Nella ricognizione effettuata nel 1783 dall’arcivescovo Antonio Martini il corpo era ancora incorrotto e così nel nuovo esame condotto nel giugno 1805 alla presenza di Maria Luisa regina d’Etruria e dell’infante Carlo Ludovico. Grazie alla sapiente cura del vescovo di Arezzo Agostino Albergotti, promotore della causa, il processo superò gli sconvolgimenti rivoluzionari e l’età napoleonica (pp. 181 e passim). Nel Breve Compendio del 1806 anonimo ma dipendente dalla Vita manoscritta di Albergotti (pp. 179 s.), Teresa Redi appare come una martire. Albergotti la proponeva come propiziatrice di una nuova epoca di difesa della monarchia e di ritorno alla religione contro l’empietà dei filosofi settecenteschi.
Politica e fede resteranno intrecciate nell’iter della causa segnata da più periodi di stallo, fino agli anni Venti e Trenta del Novecento: il 9 giugno 1929 Pio XI beatificò Teresa Margherita Redi esaltando la sua devozione al Sacro Cuore, «magnifica primizia» in un tempo in cui questa «si dibatteva in mezzo a difficoltà indicibili» (p. 267). La canonizzazione avvenne il 19 marzo 1934. I tratti della santa erano quelli che le avevano conferito gli agiografi settecenteschi, ma l’accento sulla consacrazione al Cuore di Gesù, conclude Palmieri (p. 271), aveva fatto di Teresa un simbolo del connubio tra trono e altare.

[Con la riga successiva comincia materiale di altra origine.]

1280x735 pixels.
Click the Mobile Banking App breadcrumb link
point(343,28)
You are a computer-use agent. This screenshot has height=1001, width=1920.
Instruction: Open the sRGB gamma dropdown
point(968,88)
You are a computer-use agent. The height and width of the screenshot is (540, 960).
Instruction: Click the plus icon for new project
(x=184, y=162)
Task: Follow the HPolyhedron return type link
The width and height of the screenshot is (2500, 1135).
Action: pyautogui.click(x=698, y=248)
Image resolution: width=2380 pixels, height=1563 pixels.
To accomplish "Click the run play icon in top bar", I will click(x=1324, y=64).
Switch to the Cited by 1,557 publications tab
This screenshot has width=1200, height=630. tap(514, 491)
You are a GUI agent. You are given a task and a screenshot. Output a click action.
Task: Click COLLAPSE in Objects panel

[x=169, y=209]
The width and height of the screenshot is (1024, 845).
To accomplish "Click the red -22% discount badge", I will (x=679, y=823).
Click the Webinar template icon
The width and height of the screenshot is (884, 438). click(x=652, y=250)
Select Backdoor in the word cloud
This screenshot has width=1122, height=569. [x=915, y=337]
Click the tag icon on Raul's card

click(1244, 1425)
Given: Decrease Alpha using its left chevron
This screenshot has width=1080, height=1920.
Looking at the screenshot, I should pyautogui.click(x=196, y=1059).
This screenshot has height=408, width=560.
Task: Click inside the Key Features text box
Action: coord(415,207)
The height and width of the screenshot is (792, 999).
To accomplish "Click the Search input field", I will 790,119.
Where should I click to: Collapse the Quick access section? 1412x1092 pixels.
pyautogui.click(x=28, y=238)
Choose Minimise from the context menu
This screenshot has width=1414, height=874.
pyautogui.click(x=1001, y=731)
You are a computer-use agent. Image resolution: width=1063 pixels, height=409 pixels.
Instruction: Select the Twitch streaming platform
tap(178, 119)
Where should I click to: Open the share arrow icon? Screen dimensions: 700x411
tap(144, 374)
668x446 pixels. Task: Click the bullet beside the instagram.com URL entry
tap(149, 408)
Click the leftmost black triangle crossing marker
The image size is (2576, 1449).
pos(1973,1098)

Arch. di Stato di Arezzo, Archivio domestico Albergotti, 22, B.XXXI: A. Albergotti, Vita della Serva di Dio suor T.M. R. del S. Cuor di Gesù… estratta fedelmente dai processi ordinari compilati per la causa della sua Beatificazione e Canonizzazione. Breve Compendio della vita della Serva di Dio suor Teresa Margarita Redi del Cuor di Gesù, Roma 1806; Gabriele di Santa Maria, La biografia di S. T.M. R. scritta per il papa Clemente XIV, in Ephemerides Carmeliticae, IV (1950), 3, pp. 519-623; Ferdinando di Santa Maria o.c.d., Il padre santo di una santa. Il cavaliere Ignazio M. Redi, ibid., X (1959), 1-2, pp. 7-52; G. Papasogli, Nel fuoco consumante. Santa T.M. R., Roma 1984; P. Palmieri, La santa, i miracoli e la rivoluzione. Una storia di politica e devozione, Bologna 2012 .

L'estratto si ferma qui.